Mas a CMTV não esteve sozinha no cerco a outra avó, quando esta saía, em choque, de casa, a caminho de velório, e era psicologicamente torturada e inquirida sobre os seus possíveis arrependimentos por uma horda de jornalistas. Excitados pela adrenalina do direto, foram incapazes de perceber até que ponto degradavam uma das mais nobres profissões.
Apesar do voyeurismo ser transversal nas suas vítimas, e até ter uma especial apetência por “famosos” – sobretudo os que aceitam entrar na perigosa carreira do exibicionismo da vida privada –, as coisas vão sempre mais longe quando chegam à porta dos mais pobres, sem qualquer defesa perante a máquina comercial do entretenimento da “vida real” que se trasveste de jornalismo. Não é jornalismo, e por isso não devia ter direito à proteção que damos à função de informar. Para ter direitos é preciso ter deveres - e está na altura de começarmos a fazer este debate a sério. Começando por quem trabalha no meio.
Neste tema, não há muito que enganar. Está tudo no código deontológico dos jornalistas:
“O jornalista deve proibir-se de humilhar as pessoas ou perturbar a sua dor.”
“O jornalista obriga-se, antes de recolher declarações e imagens, a atender às condições de serenidade, liberdade, dignidade e responsabilidade das pessoas envolvidas.”
“O jornalista deve respeitar a privacidade dos cidadãos exceto quando estiver em causa o interesse público ou a conduta do indivíduo contradiga, manifestamente, valores e princípios que publicamente defende.”
“O jornalista deve combater e a censura e o sensacionalismo”.
No meio da orgia de exploração dos mais fracos, uma das suas principais promotoras (seria injusto para todos os que fizeram iguais figuras nomeá-la) disse que, e cito de cor, “este é o momento de Jéssica, que deixem ao menos que ela tenha este momento de paz”. Disse-o em frente à porta da igreja, onde decorria o velório que profanava. Ao mesmo tempo, condenava o Tribunal de Menores, a CPCJ, a segurança social. Se a função do jornalista fosse julgar, faltaria autoridade a todos os que se prestaram a isto. Se estivessem no lugar de qualquer um dos responsáveis que tenha falhado, também falhariam, como falham na sua função de informar.

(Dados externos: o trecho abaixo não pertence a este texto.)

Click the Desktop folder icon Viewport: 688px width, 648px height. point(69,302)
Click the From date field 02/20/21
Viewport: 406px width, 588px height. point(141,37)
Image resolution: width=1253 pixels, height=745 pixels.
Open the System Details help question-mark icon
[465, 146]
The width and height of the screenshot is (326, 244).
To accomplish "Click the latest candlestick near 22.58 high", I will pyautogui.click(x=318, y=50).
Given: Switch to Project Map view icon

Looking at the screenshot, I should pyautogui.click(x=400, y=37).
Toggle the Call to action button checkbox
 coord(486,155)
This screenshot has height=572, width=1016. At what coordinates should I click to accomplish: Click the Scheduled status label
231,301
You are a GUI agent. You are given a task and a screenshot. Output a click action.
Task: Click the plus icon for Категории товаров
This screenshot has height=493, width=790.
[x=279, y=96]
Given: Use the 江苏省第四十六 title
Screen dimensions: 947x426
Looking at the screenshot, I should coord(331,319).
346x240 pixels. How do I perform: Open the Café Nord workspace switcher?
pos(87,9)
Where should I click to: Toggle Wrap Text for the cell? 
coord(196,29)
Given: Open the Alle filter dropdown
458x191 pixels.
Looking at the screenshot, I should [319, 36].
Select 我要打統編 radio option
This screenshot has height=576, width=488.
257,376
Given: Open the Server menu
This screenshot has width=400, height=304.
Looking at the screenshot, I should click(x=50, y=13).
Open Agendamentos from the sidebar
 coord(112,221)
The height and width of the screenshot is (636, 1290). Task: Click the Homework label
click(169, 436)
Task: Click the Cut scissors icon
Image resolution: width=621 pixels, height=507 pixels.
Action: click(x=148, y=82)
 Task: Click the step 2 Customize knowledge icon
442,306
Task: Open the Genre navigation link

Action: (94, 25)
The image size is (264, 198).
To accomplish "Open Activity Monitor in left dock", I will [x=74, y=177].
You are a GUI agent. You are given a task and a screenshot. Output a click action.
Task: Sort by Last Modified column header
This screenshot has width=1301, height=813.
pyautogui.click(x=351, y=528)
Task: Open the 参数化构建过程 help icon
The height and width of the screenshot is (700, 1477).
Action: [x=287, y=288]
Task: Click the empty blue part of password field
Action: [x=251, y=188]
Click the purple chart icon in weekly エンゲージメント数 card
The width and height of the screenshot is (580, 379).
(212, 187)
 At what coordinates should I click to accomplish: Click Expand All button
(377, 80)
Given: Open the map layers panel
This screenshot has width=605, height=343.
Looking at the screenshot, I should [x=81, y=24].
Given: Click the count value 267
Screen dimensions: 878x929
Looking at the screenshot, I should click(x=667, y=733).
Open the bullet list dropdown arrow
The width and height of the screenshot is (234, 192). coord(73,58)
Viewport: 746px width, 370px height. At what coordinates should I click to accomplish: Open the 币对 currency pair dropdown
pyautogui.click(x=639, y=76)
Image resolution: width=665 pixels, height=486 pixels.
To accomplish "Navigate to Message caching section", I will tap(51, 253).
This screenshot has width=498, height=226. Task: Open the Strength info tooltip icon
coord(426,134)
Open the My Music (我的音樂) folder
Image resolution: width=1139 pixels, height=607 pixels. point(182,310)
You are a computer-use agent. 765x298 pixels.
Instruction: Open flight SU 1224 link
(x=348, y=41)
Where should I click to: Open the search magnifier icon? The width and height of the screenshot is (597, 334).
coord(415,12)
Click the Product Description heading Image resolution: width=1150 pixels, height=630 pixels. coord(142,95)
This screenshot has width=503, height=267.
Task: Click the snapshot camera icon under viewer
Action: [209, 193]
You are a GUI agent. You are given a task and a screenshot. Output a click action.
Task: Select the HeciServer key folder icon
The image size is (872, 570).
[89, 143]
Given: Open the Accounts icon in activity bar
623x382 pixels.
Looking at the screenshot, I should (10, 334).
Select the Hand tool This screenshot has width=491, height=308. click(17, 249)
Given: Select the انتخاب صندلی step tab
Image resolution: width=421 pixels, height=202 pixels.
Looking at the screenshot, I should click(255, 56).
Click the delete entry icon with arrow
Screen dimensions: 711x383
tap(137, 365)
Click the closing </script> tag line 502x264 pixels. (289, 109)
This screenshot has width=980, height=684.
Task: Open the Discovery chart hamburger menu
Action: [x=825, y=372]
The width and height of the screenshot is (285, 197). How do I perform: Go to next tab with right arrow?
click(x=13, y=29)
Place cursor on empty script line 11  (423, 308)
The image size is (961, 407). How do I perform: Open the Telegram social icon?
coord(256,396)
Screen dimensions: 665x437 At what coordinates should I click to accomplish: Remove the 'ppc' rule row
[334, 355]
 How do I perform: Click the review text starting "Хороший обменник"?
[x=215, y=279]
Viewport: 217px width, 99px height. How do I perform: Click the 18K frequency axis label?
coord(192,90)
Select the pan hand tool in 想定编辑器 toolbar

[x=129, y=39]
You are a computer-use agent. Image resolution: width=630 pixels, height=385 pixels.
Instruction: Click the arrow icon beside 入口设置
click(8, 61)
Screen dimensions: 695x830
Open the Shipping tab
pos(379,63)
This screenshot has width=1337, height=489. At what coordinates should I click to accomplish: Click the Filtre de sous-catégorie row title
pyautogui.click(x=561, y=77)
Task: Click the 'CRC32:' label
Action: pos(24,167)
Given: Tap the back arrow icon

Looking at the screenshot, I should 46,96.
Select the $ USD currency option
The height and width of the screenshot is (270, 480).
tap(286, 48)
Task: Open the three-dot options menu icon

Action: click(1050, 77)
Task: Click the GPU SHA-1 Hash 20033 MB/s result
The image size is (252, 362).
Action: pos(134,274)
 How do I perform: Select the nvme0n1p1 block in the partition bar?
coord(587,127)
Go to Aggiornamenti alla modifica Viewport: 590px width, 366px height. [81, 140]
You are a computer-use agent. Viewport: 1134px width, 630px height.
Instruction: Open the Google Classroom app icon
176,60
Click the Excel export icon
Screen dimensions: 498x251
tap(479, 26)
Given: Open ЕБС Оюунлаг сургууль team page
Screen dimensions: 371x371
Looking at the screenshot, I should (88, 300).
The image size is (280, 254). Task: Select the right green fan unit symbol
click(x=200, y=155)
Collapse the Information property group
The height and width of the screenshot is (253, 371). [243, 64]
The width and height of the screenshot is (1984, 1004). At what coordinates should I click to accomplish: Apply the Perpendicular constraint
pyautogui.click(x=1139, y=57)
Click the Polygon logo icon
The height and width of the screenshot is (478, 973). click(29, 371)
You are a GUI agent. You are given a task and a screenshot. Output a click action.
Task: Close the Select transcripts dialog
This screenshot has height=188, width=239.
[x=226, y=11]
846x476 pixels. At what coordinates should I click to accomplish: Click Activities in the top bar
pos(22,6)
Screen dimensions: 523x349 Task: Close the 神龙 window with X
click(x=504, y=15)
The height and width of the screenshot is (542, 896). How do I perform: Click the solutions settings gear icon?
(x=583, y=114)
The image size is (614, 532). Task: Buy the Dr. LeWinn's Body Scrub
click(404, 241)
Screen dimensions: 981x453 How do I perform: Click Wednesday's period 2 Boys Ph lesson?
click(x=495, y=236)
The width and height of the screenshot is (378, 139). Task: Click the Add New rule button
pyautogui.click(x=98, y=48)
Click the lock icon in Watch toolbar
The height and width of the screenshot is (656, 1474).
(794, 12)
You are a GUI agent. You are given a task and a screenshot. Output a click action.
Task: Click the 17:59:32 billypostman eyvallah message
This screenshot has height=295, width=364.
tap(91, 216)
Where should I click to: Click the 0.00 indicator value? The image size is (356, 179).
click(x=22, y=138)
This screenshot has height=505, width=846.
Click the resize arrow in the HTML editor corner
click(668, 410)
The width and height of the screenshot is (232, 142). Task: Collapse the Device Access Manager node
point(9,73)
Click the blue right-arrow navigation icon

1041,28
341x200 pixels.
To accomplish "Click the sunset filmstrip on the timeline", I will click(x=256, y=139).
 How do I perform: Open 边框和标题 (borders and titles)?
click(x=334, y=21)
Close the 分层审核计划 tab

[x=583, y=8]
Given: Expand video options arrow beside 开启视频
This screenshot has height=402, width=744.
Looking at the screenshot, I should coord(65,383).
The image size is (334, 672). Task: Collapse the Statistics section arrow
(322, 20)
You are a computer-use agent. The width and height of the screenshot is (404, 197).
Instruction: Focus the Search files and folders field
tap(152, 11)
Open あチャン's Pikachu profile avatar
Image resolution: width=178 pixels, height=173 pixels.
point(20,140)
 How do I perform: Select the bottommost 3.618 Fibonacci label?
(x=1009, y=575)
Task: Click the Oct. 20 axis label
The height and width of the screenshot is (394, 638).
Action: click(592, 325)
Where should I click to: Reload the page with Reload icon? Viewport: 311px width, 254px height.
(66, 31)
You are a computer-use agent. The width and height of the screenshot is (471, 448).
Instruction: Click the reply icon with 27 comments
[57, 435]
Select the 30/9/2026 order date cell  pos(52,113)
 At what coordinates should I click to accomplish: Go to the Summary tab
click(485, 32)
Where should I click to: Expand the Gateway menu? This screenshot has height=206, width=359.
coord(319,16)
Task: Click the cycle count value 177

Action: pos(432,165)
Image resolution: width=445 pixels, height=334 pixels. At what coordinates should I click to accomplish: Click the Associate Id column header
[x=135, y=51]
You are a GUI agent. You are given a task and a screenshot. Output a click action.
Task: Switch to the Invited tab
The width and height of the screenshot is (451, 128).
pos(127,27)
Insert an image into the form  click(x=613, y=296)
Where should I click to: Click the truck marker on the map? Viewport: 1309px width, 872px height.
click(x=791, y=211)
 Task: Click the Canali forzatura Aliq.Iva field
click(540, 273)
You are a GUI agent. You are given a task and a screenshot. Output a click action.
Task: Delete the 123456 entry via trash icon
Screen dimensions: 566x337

São os jornalistas que têm de pôr fim a este contínuo atentado aos direitos de cidadania levado a cabo em nome de um negócio que instrumentaliza o jornalismo para funções que não são as suas. A transformação desta profissão numa forma de lucrar com a dor dos mais desprotegidos está a tornar o jornalismo numa atividade degenerada, vergonhosa e rasteira. Não é mau jornalismo, é um ataque ao jornalismo. Que, por atentar contra outros direitos essenciais dos cidadãos, põe em risco a defesa da liberdade de imprensa.»